• WHAT TO DO
A – From the passage on DSD audio, extract the part that opens with the words containing "Enter DSD, the" and closes with "from Amazon?? Oh...".
B – Continue the passage on DSD audio from the point where it stops.

• TEXT PASSAGE
Enter DSD, the ultimate extension of this idea. More noise and less bitwidth. You get for free with the bargain, the elimination of the nasty anti-alias filter effects used in the recordings. Cool, huh. This idea works well just as soon as every recording studio on the planet switches over. When that happens (right), what about the old recordings like all of those from SACD days of yore!! Oops, they are already recorded with the filter in place... Unfortunately, they are the bulk of the current DSD catalog available. Can you get DSD from iTunes?? Download DSD from Amazon?? Oh...
What about 1, 2, 4, or 87.6x native DSD recordings. Yeah there's a few - I really loved the Folsom Prison Castrati Singers doing Handel soprano motets. My all time fave is the Orkney Island shepherd's Poems and Cries of Ecstacy with the sheep. The plaintive cries and bleats of all involved were immaculately suspended in perfect panoramic image. Even the subtle sounds of the shepherds gently placing the sheep's rear legs in their boots were clearly audible.

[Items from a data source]
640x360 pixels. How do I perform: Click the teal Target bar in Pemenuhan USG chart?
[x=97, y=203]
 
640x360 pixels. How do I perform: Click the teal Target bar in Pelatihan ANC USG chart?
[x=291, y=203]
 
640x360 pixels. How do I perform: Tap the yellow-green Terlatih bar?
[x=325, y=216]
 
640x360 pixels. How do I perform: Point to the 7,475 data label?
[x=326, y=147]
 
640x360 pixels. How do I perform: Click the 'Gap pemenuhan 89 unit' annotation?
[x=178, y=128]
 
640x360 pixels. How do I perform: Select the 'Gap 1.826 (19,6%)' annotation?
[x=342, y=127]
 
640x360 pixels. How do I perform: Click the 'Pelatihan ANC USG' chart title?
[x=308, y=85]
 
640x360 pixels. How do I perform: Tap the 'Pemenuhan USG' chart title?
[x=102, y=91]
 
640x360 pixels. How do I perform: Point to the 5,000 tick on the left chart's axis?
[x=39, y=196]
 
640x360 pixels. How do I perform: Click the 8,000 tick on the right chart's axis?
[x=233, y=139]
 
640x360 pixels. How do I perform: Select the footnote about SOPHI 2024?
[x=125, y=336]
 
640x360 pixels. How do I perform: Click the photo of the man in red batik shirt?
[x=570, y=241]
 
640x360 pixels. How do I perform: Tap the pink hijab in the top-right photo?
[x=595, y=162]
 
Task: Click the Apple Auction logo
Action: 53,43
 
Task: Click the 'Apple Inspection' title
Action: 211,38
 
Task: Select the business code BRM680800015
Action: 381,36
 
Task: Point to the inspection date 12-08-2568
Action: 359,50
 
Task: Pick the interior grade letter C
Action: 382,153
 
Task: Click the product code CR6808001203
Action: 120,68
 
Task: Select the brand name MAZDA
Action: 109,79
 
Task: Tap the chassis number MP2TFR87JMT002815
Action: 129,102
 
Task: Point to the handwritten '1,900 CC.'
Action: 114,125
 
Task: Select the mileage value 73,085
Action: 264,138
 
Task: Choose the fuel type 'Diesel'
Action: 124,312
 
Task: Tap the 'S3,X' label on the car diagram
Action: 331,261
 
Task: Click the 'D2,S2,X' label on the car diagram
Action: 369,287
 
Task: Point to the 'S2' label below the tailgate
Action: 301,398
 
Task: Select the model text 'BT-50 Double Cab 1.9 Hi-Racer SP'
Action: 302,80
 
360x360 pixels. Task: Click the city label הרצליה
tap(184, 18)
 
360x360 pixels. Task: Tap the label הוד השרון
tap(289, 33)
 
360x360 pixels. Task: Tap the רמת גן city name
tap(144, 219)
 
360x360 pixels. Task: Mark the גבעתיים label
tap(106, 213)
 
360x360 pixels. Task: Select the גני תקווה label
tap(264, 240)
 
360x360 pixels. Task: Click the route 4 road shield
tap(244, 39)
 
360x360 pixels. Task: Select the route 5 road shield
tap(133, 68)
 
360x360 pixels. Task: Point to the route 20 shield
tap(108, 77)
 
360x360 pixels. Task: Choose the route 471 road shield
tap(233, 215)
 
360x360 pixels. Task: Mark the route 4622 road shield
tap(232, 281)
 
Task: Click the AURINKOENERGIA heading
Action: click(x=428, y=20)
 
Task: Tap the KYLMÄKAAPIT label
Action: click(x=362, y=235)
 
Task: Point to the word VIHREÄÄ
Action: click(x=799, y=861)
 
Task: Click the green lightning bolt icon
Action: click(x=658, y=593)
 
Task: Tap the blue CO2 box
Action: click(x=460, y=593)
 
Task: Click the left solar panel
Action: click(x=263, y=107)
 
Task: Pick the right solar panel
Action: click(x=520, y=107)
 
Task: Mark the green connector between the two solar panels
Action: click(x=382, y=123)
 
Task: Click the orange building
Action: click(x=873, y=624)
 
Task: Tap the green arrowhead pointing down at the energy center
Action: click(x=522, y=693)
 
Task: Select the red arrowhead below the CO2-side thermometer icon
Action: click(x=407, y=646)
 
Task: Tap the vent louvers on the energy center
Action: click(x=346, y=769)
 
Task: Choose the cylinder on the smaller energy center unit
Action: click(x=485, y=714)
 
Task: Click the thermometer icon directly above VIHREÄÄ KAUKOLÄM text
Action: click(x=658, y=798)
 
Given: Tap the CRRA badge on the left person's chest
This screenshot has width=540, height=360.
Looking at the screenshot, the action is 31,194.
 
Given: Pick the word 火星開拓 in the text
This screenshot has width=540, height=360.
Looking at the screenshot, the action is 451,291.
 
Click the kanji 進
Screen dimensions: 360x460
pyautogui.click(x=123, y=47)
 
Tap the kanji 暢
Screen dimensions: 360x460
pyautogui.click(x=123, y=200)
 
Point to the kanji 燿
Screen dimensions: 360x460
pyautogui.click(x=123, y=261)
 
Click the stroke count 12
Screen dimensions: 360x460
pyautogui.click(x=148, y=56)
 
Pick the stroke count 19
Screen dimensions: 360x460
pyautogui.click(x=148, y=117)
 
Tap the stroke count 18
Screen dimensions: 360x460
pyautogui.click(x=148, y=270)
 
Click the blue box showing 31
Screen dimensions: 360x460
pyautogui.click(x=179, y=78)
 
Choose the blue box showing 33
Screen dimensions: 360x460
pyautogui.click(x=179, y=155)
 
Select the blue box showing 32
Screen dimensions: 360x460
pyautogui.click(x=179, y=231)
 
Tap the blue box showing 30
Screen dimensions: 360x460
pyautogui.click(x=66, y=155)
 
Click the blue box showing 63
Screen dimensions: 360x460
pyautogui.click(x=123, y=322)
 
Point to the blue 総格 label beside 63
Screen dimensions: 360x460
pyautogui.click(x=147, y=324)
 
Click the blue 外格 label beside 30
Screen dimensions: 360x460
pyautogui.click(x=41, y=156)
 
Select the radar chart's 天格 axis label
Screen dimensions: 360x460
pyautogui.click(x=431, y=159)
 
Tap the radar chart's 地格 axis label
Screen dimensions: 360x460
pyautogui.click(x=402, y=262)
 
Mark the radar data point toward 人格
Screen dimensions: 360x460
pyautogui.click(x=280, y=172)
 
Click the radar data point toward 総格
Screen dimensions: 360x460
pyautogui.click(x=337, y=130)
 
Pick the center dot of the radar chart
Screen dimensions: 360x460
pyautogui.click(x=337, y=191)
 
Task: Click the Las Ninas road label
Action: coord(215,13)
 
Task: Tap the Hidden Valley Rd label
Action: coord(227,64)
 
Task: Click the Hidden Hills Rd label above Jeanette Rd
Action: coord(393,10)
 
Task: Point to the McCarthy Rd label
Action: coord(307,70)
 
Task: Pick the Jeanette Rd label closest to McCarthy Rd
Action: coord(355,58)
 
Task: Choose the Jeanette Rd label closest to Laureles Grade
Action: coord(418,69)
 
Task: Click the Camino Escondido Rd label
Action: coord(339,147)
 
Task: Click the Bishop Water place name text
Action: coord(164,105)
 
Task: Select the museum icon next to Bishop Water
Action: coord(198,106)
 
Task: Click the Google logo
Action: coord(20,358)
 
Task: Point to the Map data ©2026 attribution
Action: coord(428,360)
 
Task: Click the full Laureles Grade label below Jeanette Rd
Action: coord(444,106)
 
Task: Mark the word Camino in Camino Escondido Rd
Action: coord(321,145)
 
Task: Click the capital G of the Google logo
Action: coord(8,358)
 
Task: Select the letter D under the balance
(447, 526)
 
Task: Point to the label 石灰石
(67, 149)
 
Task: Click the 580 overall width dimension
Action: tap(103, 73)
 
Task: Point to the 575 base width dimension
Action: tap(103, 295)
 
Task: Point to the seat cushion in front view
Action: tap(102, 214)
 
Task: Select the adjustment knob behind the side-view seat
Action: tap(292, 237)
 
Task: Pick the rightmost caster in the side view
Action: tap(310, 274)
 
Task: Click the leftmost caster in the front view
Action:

• RESULTS
A –
Enter DSD, the ultimate extension of this idea. More noise and less bitwidth. You get for free with the bargain, the elimination of the nasty anti-alias filter effects used in the recordings. Cool, huh. This idea works well just as soon as every recording studio on the planet switches over. When that happens (right), what about the old recordings like all of those from SACD days of yore!! Oops, they are already recorded with the filter in place... Unfortunately, they are the bulk of the current DSD catalog available. Can you get DSD from iTunes?? Download DSD from Amazon?? Oh...

B –
Nobody ever explained to me how to design a multi-rate 1x, 2x, etc DSD DAC without a real expensive adaptive filter. Do you optimize it for 1X? 2X? 5.76X? Trouble is, then all of the other rates are compromised. Maybe the over $10K DACs do that. I haven't figured out how to make an over $10K DAC yet, maybe someone will teach me.
In conclusion - this is opinion, mine with respect to DSD: How can I express just how underwhelmed I am. Adjectives such as stillborn, faith-based, and ludicrous come to mind.
But wait - I actually built the Loki DSD DAC! How can I be such a hypocrite! The answer is that I will try almost anything once. If I don't like it, I won't do it again. But I could be wrong - if servers ever get big/cheap enough that iTunes and Amazon offer DSD downloads AND major label music providers begin to provide native DSD recordings in substantial numbers - then I will cook and eat a crow at RMAF. Meanwhile, all you DSDers - enjoy the grubs!! Buy a Loki!"